TUGAS —
A - Tentukan apakah setiap pernyataan berikut sesuai dengan teks tentang kemiskinan belajar. Jawab ya atau tidak, lalu kutip kata-kata teks yang menjadi dasarnya. (i) Pelajaran di depan laptop dimulai pukul 08.01. (ii) Siswa masih harus membawa tas sekolah. (iii) Menurut laporan itu, anak yang tidak paham matematika lebih banyak daripada yang tidak paham sains.
B - Tuliskan lanjutan teks tentang kemiskinan belajar, dimulai setelah kalimat terakhirnya.

*** TEKS BACAAN

Tahun ajaran baru sudah dimulai, dengan kebiasaan baru dan cara belajar baru. Jika dulu setiap pagi sekolah macet sampai melebar dan panjang menutupi jalan utama akibat yang mengantar anak masuk sekolah sekarang sudah tidak ada lagi.
Belajar anak sekolah saat ini adalah absen pukul 07.00 sampai 08.00 kemudian pelajaran dimulai didepan laptop pukul 08.01. semua anak terlihat wajahnya  dilayar komputer sang guru. tidak ada hiruk pikuk anak yang bercanda dan bersantai lagi semua serius dihadapan gadget masing-masing. Tidak perlu lagi tas sekolah dan sepatu sekolah. Semuanya berganti hp atau laptop. Tidak ada uang jajan dan transport lagi semua berganti jadi kuota dan pulsa, listrik dan jaringan selular. Selamat datang dunia baru.
Berdasarkan laporan tahun2019, Bank Dunia secara terbuka mengatakan bahwa Indonesia tidak siap menghadapi Revolusi Industri 4.0, bahkan 2.0 saja  belum siap.
Mengapa? Karena saat ini terjadi Learning Poverty atau kemiskinan dalam belajar. Maksudnya  adalah anak-anak tidak paham dengan apa yang dia baca. Artinya mereka melek huruf alias bisa baca tetapi tidak faham dengan apa yang dibaca.
Membaca dan faham adalah dasar semua dasar dalam belajar. Karena akan berguna untuk kehidupan sehari-hari dan menentukan masa depan.
Menurut laporan mereka ada  47% anak usia 10 tahun tidak paham yang mereka baca. Kemudian  tidak paham sains 74% dan matematika 77%.
Mereka membuat usulan untuk memperbaiki itu semua adalah dengan peningkatan guru SD dan MI dan pengurangan tugas adminstrasi sekolah, karena  saat ini gurunya banyak tetapi waktu mengajarnya sedikit, karena para guru lebih disibukan dengan adminitrasi sekolah dan pekerjaan sampingan untuk biaya hidup sehari-hari.

******
*** DATA YANG DISEDIAKAN

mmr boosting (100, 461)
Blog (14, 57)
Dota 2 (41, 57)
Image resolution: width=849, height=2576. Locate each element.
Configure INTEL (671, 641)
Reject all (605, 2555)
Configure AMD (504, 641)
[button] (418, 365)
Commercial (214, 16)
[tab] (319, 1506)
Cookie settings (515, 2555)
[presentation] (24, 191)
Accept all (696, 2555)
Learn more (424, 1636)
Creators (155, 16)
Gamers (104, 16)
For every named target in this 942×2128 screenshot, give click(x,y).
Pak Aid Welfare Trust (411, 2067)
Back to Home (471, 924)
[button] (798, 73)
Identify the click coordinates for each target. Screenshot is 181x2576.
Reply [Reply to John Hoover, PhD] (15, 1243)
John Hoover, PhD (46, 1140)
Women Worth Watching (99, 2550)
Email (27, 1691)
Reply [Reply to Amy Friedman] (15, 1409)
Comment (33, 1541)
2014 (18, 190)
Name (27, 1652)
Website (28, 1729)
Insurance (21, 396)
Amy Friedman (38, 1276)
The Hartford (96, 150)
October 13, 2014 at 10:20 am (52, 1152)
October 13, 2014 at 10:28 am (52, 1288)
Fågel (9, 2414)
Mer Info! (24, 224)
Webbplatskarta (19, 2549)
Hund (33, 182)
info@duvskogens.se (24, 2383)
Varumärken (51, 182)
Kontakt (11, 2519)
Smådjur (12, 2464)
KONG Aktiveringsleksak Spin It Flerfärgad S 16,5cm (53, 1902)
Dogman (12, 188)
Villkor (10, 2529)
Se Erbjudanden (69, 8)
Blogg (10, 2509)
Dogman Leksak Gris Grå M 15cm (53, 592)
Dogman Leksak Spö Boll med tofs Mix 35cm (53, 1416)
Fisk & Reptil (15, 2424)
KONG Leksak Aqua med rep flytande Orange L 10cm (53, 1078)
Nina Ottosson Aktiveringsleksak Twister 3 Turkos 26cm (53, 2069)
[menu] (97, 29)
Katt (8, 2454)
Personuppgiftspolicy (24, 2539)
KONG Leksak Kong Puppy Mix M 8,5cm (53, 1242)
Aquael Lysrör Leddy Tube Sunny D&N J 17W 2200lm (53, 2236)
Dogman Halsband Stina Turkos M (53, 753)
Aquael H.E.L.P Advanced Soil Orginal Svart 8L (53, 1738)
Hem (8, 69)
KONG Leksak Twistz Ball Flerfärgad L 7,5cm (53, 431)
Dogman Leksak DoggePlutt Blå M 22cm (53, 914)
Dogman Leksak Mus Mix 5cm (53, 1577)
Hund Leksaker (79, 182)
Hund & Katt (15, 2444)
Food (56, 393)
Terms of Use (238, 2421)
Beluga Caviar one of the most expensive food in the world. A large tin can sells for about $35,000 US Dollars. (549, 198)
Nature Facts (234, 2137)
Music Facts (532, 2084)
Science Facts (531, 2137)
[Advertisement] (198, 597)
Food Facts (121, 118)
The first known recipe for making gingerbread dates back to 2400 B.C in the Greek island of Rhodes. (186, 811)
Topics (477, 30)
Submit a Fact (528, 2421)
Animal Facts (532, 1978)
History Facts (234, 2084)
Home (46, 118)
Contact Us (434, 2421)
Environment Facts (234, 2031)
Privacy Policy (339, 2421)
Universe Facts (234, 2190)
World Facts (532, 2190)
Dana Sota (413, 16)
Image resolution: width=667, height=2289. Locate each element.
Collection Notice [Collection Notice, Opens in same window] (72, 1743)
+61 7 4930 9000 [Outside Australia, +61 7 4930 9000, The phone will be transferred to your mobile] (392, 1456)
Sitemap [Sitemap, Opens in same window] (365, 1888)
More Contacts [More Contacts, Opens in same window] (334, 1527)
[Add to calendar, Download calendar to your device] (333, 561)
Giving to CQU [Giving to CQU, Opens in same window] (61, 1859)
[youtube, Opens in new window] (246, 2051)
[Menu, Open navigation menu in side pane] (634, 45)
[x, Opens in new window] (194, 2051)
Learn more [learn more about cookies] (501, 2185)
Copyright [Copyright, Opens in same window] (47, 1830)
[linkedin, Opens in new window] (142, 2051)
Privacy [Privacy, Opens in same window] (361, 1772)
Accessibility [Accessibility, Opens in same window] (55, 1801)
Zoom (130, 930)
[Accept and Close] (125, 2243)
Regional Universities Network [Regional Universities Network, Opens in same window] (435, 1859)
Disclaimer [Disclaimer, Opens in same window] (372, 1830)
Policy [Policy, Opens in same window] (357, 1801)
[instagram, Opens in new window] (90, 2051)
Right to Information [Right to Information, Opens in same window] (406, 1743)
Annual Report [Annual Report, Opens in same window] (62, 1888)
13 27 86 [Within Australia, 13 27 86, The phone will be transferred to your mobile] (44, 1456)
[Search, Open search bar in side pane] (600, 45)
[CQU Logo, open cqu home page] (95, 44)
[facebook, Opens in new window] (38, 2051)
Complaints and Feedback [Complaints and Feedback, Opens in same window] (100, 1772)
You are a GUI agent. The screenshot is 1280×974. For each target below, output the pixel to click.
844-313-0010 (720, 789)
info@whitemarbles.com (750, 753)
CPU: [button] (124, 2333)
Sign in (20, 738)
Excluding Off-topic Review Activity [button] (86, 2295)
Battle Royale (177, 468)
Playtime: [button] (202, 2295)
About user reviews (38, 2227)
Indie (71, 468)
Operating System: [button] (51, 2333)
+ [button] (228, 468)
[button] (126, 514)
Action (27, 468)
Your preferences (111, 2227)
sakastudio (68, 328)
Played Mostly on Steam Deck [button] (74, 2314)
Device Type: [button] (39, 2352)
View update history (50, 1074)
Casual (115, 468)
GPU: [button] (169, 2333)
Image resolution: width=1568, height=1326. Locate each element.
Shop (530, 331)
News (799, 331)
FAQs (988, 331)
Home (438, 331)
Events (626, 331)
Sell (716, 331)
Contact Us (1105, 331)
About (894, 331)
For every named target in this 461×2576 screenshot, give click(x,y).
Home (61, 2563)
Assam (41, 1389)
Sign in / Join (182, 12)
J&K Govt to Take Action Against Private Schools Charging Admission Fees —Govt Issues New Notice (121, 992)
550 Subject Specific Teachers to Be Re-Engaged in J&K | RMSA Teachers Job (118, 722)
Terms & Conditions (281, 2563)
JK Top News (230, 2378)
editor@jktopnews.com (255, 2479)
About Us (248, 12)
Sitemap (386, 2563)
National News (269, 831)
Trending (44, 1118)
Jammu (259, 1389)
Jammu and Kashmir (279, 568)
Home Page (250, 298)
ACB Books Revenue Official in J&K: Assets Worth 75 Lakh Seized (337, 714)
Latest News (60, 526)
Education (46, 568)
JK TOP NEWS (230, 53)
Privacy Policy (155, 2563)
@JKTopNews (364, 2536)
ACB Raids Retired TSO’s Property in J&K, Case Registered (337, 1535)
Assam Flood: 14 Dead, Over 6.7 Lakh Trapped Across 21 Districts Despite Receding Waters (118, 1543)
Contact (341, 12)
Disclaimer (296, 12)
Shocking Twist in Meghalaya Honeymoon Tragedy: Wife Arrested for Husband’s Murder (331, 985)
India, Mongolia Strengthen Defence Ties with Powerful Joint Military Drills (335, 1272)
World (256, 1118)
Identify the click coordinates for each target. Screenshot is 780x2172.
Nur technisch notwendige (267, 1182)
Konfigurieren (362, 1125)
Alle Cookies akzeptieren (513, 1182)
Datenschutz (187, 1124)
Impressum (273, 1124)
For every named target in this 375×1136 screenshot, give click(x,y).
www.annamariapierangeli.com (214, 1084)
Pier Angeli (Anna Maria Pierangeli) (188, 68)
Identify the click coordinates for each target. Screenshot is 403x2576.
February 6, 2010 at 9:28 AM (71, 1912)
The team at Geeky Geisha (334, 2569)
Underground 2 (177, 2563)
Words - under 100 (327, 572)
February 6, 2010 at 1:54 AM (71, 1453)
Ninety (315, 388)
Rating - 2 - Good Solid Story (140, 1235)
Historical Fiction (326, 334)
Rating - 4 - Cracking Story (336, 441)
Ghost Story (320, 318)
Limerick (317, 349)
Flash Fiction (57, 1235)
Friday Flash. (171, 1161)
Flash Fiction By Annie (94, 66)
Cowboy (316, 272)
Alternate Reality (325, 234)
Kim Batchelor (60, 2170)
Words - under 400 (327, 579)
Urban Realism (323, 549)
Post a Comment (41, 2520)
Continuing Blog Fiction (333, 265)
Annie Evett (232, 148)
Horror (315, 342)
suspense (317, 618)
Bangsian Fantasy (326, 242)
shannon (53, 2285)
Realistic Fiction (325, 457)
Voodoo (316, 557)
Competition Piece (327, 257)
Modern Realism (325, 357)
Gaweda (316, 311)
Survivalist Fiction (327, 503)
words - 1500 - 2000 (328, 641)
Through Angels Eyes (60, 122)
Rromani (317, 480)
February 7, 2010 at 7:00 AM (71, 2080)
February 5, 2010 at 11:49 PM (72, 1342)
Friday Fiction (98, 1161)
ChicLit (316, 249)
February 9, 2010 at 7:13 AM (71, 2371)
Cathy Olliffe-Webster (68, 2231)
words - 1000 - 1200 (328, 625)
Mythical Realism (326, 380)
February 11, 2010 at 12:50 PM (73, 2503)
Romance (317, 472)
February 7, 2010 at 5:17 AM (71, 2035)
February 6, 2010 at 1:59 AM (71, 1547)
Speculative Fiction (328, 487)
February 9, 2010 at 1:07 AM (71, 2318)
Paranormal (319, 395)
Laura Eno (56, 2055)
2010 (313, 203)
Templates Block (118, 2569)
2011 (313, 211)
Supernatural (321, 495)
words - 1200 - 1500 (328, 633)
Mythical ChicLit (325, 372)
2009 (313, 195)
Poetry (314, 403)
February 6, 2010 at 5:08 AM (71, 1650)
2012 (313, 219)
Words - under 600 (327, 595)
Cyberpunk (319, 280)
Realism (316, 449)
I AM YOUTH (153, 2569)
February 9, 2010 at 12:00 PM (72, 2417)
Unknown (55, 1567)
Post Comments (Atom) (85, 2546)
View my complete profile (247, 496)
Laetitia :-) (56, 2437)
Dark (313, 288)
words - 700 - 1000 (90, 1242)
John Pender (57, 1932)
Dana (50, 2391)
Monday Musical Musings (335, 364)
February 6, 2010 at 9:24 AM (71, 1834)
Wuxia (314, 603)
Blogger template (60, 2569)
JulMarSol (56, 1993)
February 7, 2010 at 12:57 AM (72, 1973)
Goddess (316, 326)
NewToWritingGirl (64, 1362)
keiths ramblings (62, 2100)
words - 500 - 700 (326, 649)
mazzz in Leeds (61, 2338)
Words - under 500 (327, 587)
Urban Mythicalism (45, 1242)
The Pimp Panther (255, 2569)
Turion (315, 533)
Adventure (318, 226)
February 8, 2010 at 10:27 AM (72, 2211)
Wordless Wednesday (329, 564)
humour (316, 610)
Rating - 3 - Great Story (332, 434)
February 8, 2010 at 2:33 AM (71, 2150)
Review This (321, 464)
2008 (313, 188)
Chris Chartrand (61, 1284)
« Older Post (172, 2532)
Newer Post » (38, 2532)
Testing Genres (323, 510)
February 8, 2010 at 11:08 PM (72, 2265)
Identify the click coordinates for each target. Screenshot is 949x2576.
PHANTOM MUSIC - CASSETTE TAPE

******

KUNCI JAWABAN —
A -
(i) Ya: "pelajaran dimulai didepan laptop pukul 08.01"
(ii) Tidak: "Tidak perlu lagi tas sekolah dan sepatu sekolah."
(iii) Ya: "tidak paham sains 74% dan matematika 77%"

B -
Memang  pemerintah daerah sekarang membayar insentif untuk guru agar mau mengajar di tempat terpencil. Dan para guru yang dulunya lebih banyak menghabiskan waktu di jalan daripada waktu di kelas sekarang berkat ada Covid19 membuat  mereka mengajar  tepat waktu  lewat intenet/daring.
Guru adalah profesi terhormat di Indonesia, mereka mendapat gelar pahlawan tanpa tanda jasa  namun  orde baru membuat para guru sebagai agen Negara, yang membentuk dan mengarahkan  agar semua muridnya tidak melenceng dari keinginan pusat.  Sambil tentunya mendidik dan menyiapkan calon penerus bangsa.
Dimasa reformasi semua berubah, guru bebas mengajar dan membentuk siswanya, namun semua terkendala oleh sedikitnya guru dan waktu mengajar yang banyak. Akhirnya dibuat peraturan baru untuk memperbaiki itu semua. Aturan ini adalah diperbolehkannya para pemimpin daerah untuk merekrut guru honorer, guru kontrak. Â Mereka dibayar rendah, dan dibebaskan dari standar baru. Mereka mengambil pekerjaan itu sambil menunggu promosi massal agar mendapatkan status pegawai negeri sipil.